- [STATED TASK] Replace "profile" with "account" in the material from its start through the line containing "tap(398, 220)", keeping everything else unchanged. Leave the pictures out of your answer.

(Target pointing data)
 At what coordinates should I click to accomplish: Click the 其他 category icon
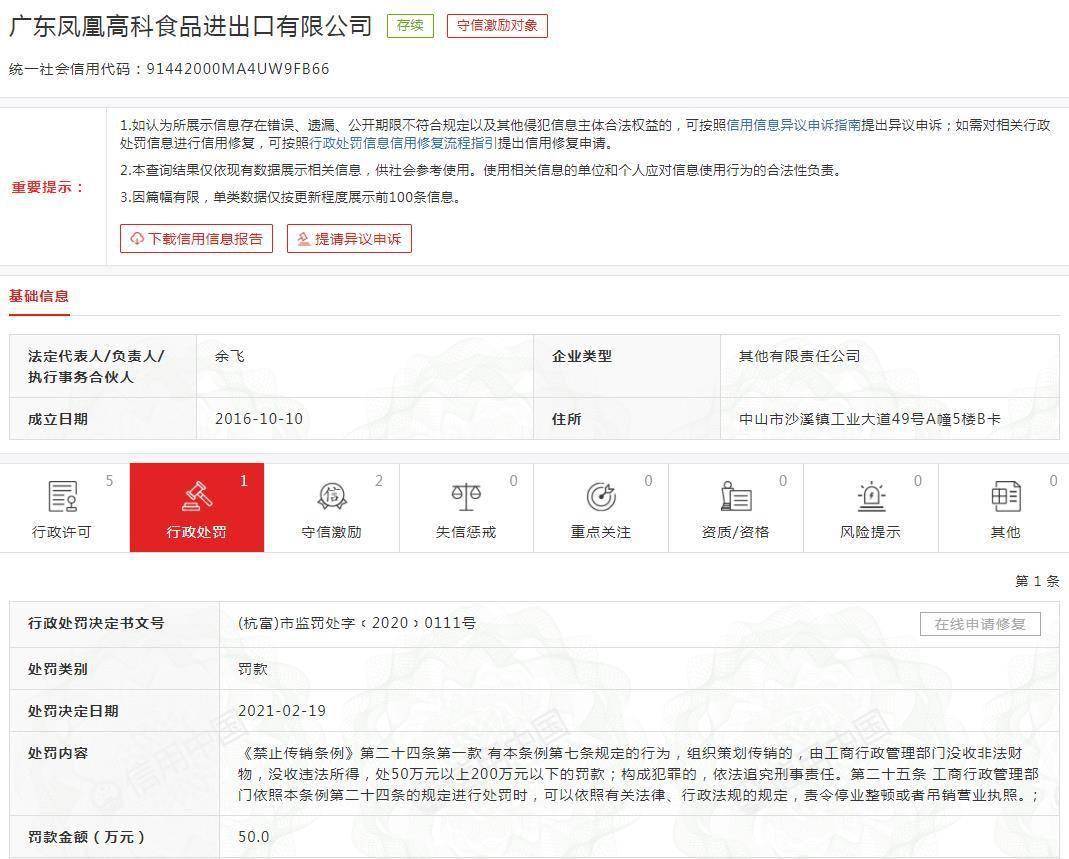click(x=1005, y=496)
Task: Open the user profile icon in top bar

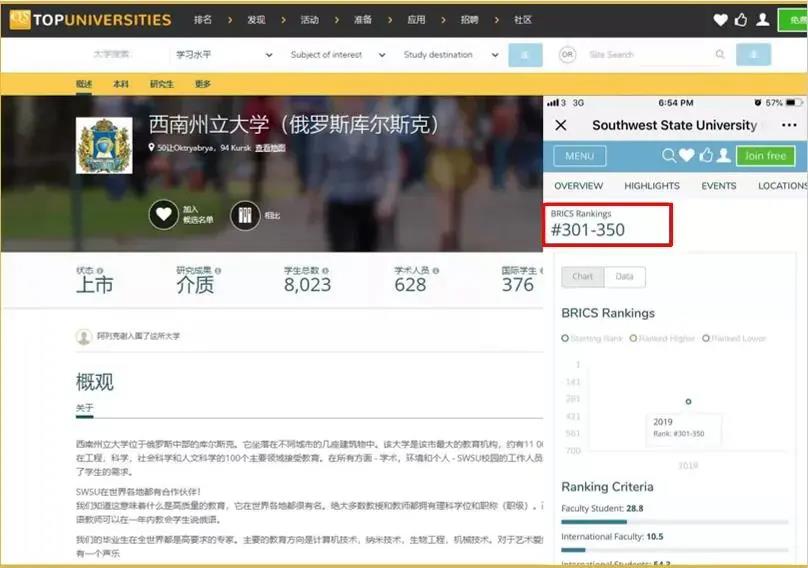Action: pyautogui.click(x=763, y=19)
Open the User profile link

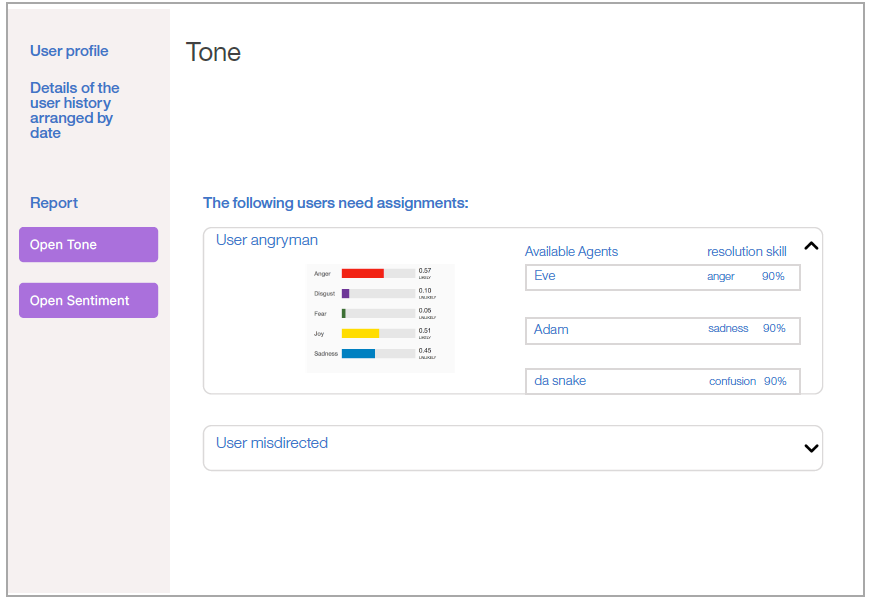point(69,51)
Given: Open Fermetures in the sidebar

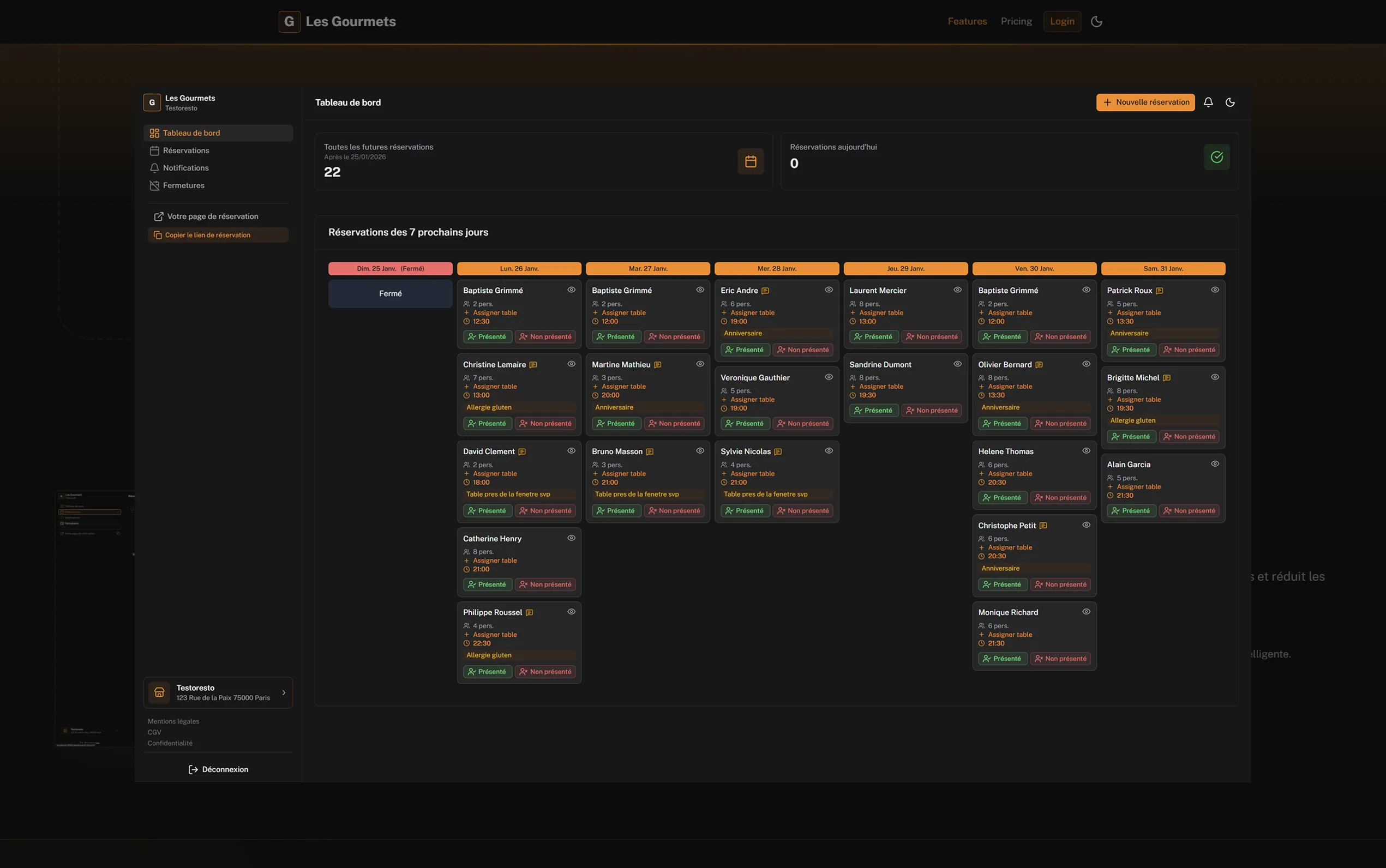Looking at the screenshot, I should [183, 185].
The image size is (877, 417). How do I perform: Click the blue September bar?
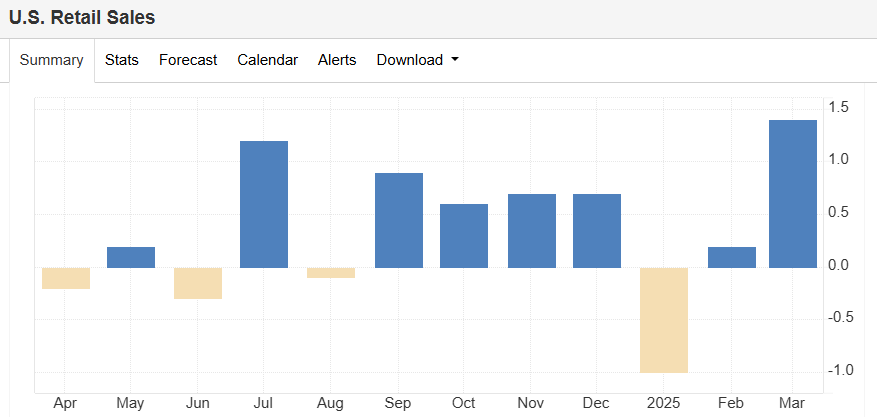tap(398, 220)
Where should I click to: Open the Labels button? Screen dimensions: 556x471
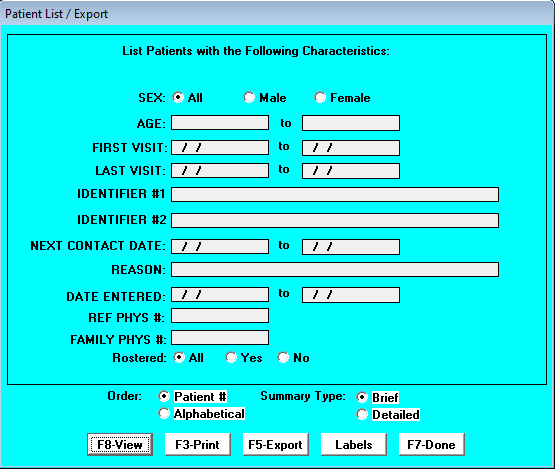point(354,444)
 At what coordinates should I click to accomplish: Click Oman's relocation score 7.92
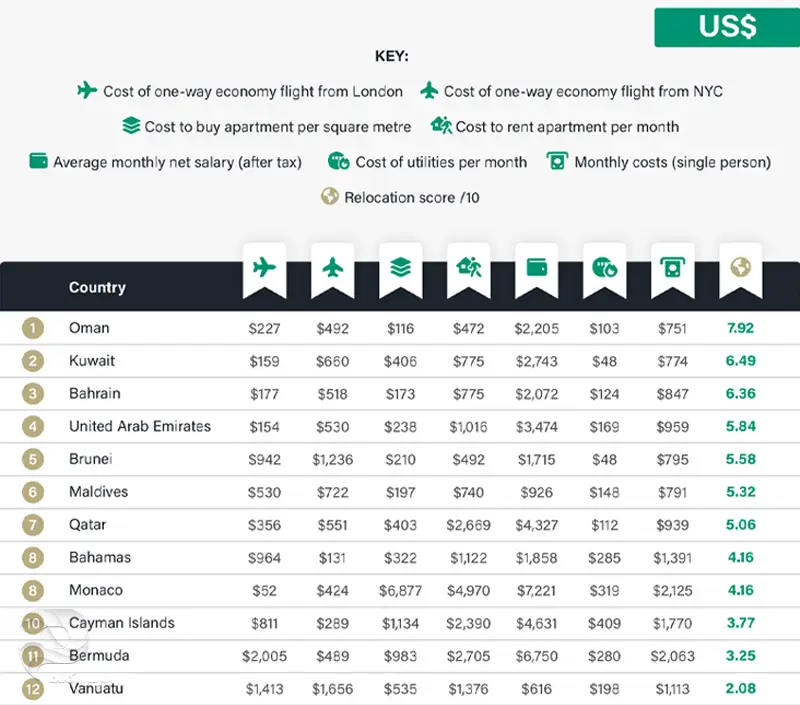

- [THE OUTPUT]
 At what coordinates should I click to accomplish: Click the 其他 category icon
click(x=1005, y=496)
Task: Open the user account icon in top bar

Action: pyautogui.click(x=763, y=19)
Open the User account link

point(69,51)
Given: Open Fermetures in the sidebar

Looking at the screenshot, I should [183, 185].
The image size is (877, 417). How do I perform: Click the blue September bar?
tap(398, 220)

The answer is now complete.